As far as widely available brands, Sony and Polk sell some nice affordable tower speakers for a few hundred dollars. Those put out enough bass to be fun on their own without a subwoofer, depending on what you're looking for.

I actually tend to not love these quite as much as some of the old 80s style "monkey coffin" speakers but that's probably nostalgia talking. There aren't many of those around any more, affordable or otherwise. The cheapest are the BIC EV-15s, which have ridiculous 15" red woofers, but sound pretty nice and the grill covers do a good job of hiding the red woofers.

There are also a lot of great bookshelf style speakers and Wirecutter does a great job maintaining a leaderboard of sorts. Compared to what most people want these days, maybe these are considered "big." https://www.nytimes.com/wirecutter/reviews/best-bookshelf-sp...

So...

You can have a nice, simple 2-channel stereo system with a receiver and two tower speakers for as little as $500. It will sound great with nearly zero complexity and you can stop there. That is enough to be happy until the end of your days!

You can substitute bookshelves for towers, but practically speaking you'll probably need to buy speaker stands as well and at that point you've spent as much as towers would have cost.

If you're willing to spend a little more and add a subwoofer or two and tolerate more complexity, you can have something extremely good and full-range for $500-$1000 total.

There are options such as DIY that can deliver much greater price/performance, and are a lot of fun if you're into that and don't mind buying up half of the wood clamps at your local Harbor Freight. Very roughly speaking the DIY flat pack kits will give you about 2-3x the price/performance of commercial speakers.



This is great advice, thanks. :) The DIY route is immediately tempting, and I have a wood shop so I'm not afraid of hacking problems away in a medium-density fiberboard fashion, but I am looking to avoid new projects!

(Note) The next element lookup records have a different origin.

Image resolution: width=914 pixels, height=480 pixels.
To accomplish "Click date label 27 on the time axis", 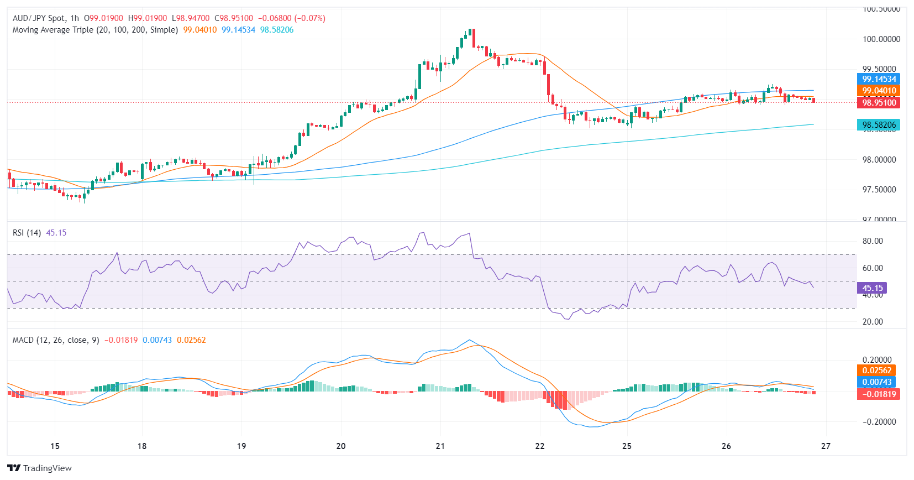I will click(x=826, y=446).
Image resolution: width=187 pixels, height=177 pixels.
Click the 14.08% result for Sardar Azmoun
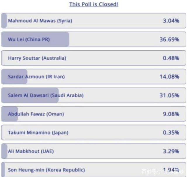click(x=169, y=77)
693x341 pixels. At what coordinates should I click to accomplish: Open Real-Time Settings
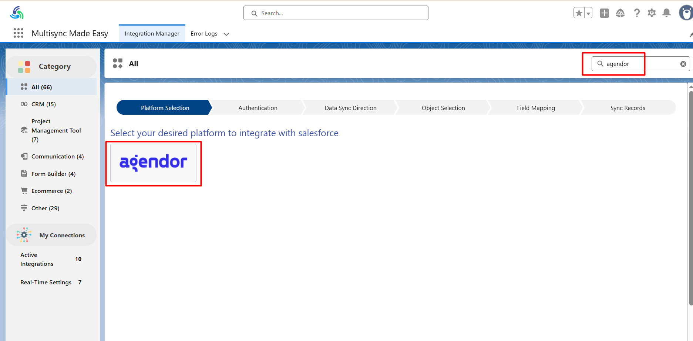[x=46, y=283]
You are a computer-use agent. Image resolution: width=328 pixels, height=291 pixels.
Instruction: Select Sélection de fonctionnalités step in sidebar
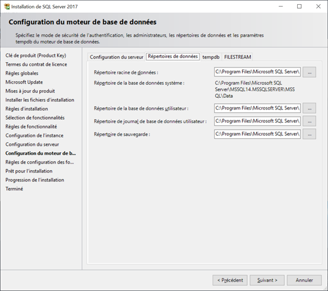click(35, 118)
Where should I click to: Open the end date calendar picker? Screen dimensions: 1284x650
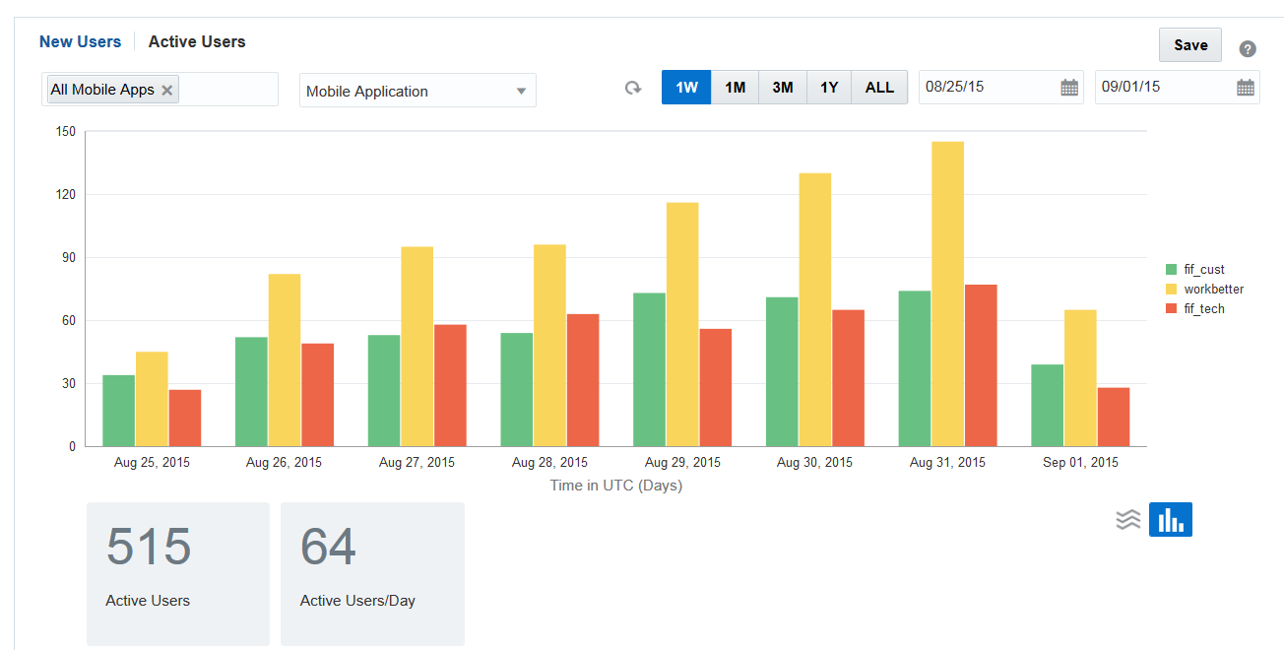click(1246, 88)
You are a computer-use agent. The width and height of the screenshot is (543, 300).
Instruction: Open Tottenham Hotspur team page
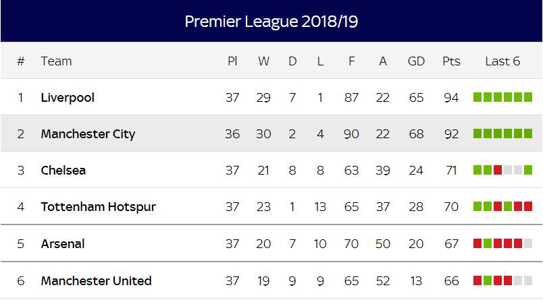pos(99,207)
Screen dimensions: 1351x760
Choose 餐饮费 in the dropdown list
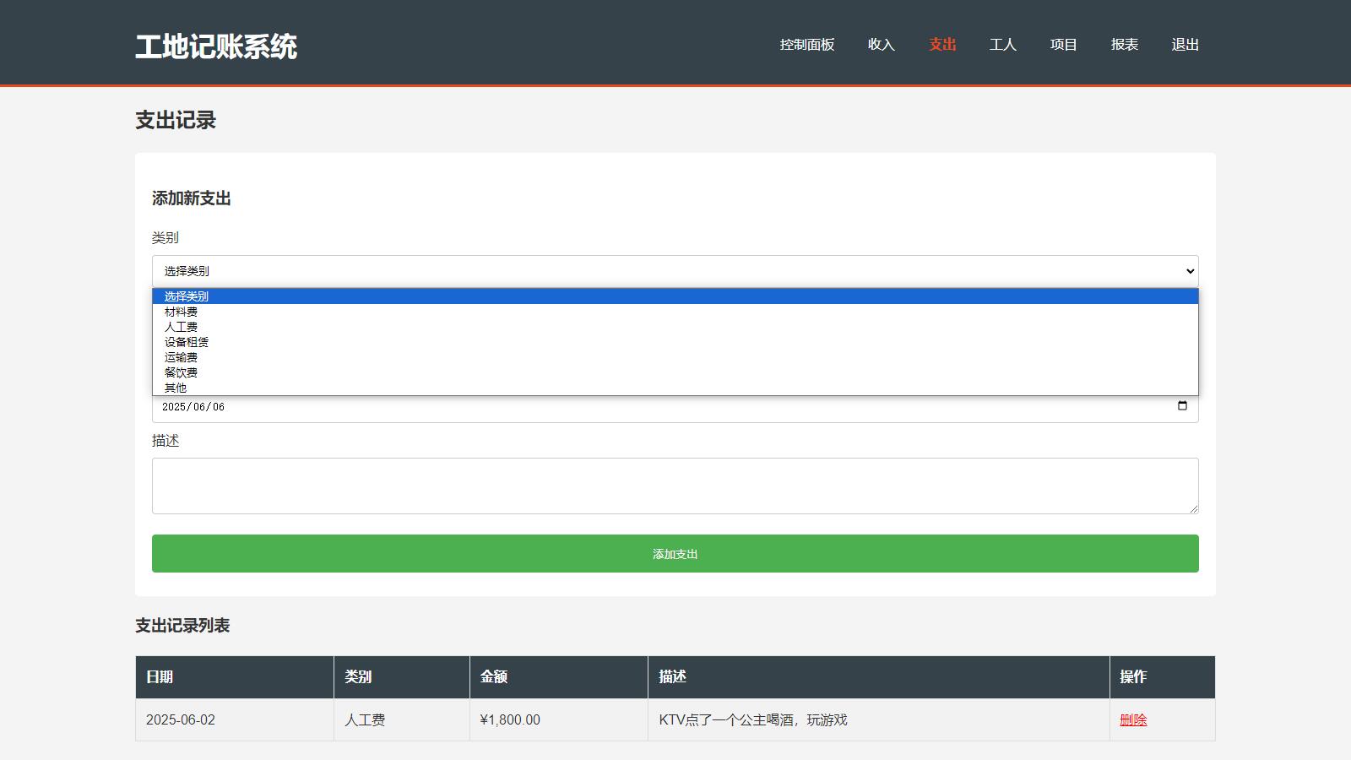(x=181, y=372)
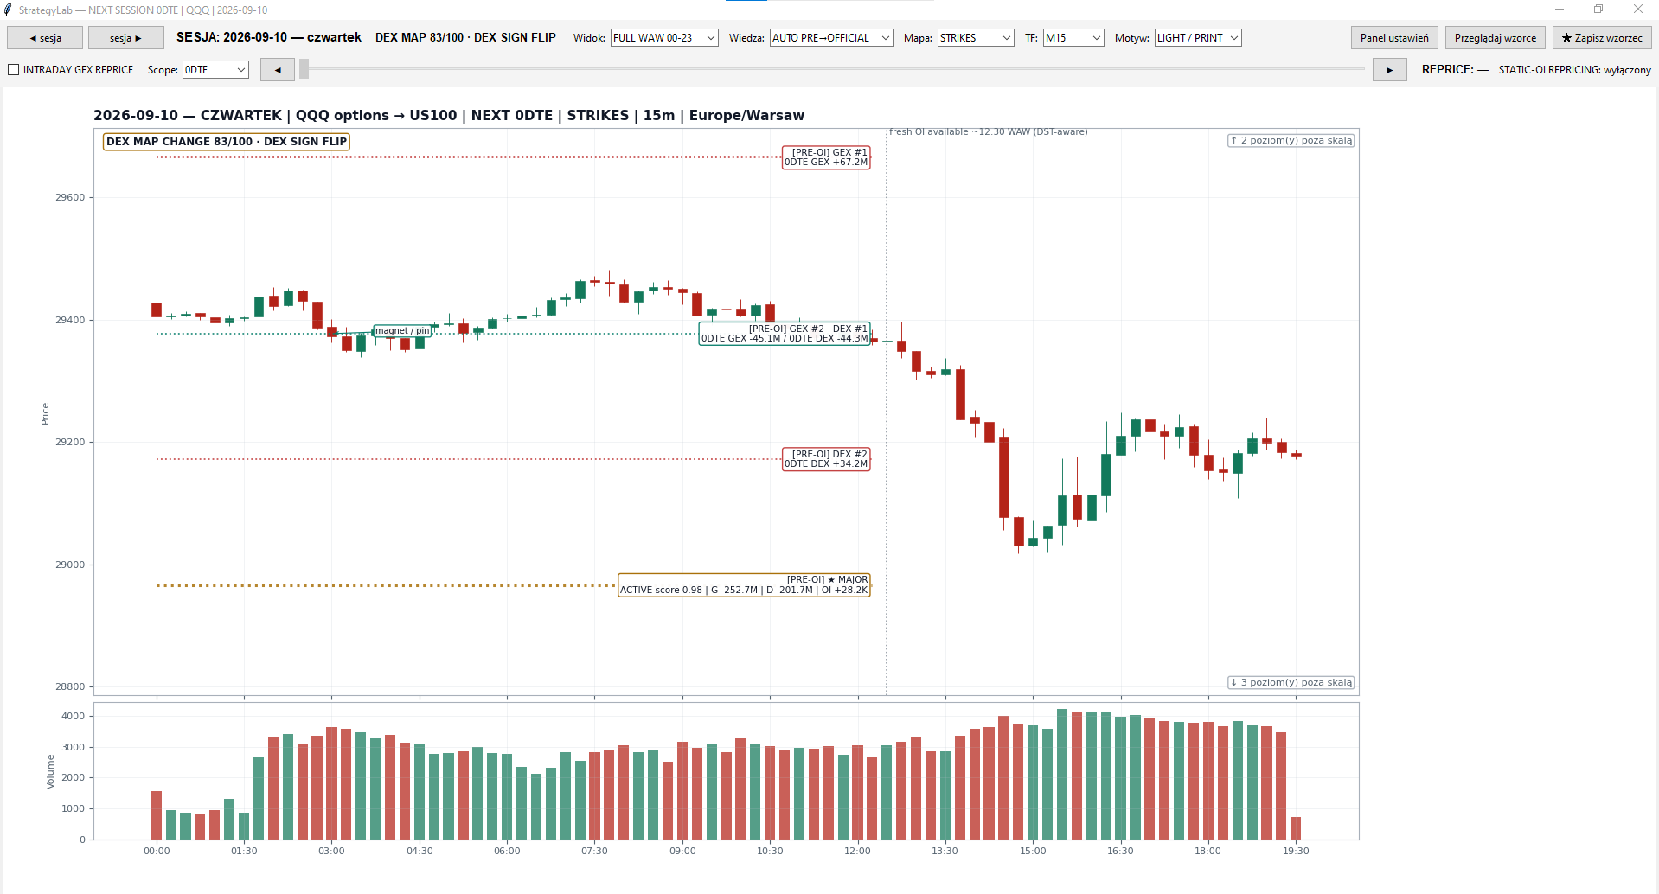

I hear you on the bookshelf speakers. My desk speakers are a couple of Edifier S1000DB's (cheap Mackie CR3's before that) and for work stuff that's fine. I never thought about sticking them anywhere else, but that might be enough; my living room is small.

Definitely some stuff to chew on. Thank you again!


Happy to help. Good luck to you! It's a fun hobby, potentially a rabbit hole, but also a fun rabbit hole... and also it doesn't need to be a rabbit hole at all.

If you decide to look into the DIY route, PartsExpress and DIYSoundGroup are two of the most popular sources for affordable flat-pack kits.